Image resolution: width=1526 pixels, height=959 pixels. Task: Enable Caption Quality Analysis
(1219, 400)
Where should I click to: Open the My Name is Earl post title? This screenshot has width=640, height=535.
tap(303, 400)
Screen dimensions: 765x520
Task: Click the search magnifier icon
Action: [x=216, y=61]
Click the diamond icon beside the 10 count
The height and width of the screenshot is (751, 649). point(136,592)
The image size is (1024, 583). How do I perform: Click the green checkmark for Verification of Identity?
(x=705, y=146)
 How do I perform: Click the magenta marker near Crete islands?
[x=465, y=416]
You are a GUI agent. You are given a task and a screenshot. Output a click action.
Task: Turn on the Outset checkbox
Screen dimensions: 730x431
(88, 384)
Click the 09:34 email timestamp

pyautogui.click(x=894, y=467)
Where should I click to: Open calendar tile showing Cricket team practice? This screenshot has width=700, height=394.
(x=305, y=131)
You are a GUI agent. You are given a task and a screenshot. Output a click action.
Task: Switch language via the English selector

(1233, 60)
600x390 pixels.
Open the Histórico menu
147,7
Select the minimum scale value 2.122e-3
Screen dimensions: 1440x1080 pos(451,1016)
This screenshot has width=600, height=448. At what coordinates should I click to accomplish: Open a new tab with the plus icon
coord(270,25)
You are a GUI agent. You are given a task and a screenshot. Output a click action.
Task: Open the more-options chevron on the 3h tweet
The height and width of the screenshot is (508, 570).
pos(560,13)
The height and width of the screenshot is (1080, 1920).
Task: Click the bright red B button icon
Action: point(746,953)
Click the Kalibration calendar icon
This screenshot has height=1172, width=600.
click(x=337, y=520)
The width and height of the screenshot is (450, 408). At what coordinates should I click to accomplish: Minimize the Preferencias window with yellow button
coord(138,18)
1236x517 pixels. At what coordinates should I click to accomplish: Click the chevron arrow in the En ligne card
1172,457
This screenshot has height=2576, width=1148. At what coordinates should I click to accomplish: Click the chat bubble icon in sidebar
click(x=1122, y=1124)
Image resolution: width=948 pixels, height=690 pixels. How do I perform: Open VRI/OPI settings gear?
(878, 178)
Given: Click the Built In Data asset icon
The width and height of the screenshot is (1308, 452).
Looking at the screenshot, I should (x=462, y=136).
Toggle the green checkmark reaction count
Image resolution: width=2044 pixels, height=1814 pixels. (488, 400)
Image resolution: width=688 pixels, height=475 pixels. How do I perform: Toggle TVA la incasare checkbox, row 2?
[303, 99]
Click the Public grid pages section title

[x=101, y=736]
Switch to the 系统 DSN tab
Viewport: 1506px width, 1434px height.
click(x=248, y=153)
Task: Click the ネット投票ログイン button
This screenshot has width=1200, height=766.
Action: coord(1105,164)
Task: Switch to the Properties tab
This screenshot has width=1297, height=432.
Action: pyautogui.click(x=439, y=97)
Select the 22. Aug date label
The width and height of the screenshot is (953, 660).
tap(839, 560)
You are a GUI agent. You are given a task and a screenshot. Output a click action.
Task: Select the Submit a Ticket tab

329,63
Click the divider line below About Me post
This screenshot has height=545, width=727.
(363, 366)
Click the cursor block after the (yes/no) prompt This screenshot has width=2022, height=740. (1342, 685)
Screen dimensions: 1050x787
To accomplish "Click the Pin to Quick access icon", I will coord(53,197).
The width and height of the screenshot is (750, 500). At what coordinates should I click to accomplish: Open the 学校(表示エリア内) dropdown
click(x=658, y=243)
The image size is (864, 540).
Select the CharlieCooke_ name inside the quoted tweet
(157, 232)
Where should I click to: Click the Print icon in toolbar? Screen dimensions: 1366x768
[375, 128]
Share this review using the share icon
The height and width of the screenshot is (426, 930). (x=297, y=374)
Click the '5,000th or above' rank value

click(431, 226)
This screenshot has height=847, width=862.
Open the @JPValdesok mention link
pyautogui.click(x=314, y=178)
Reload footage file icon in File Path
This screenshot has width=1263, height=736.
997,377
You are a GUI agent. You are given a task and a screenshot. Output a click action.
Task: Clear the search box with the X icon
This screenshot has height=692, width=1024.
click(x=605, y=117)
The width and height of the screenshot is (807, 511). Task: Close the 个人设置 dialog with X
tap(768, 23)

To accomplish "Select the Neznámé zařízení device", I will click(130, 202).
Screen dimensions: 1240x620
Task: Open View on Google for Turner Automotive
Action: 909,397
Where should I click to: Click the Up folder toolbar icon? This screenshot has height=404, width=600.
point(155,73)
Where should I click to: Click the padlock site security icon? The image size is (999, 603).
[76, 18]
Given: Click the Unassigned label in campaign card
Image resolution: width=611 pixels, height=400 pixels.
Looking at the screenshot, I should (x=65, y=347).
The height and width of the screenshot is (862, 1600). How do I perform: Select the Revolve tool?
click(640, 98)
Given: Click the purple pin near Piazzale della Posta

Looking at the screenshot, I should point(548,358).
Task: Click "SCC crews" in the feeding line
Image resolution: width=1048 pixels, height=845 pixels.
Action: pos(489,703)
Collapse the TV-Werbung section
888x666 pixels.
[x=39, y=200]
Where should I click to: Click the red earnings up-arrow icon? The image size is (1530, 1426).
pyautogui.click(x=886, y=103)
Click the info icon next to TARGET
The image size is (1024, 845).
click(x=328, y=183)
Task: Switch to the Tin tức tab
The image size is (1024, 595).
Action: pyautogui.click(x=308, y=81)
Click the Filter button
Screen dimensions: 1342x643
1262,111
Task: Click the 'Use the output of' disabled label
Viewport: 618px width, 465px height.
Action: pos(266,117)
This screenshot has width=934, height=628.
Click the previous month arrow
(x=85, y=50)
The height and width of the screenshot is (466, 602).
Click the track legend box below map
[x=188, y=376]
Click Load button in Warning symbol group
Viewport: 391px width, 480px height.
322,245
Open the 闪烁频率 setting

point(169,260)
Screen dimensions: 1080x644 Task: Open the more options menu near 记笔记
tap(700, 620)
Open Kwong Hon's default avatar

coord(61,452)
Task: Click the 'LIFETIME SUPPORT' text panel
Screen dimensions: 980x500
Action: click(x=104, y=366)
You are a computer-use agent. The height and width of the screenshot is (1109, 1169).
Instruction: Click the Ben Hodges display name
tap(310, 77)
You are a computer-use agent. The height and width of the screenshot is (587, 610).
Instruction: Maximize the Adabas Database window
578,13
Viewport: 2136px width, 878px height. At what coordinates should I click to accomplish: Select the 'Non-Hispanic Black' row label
====
Whenever a line of the data above includes the word "computer", copy that line.

• REPLY:
You are a computer-use agent. The height and width of the screenshot is (1109, 1169).
You are a computer-use agent. The height and width of the screenshot is (587, 610).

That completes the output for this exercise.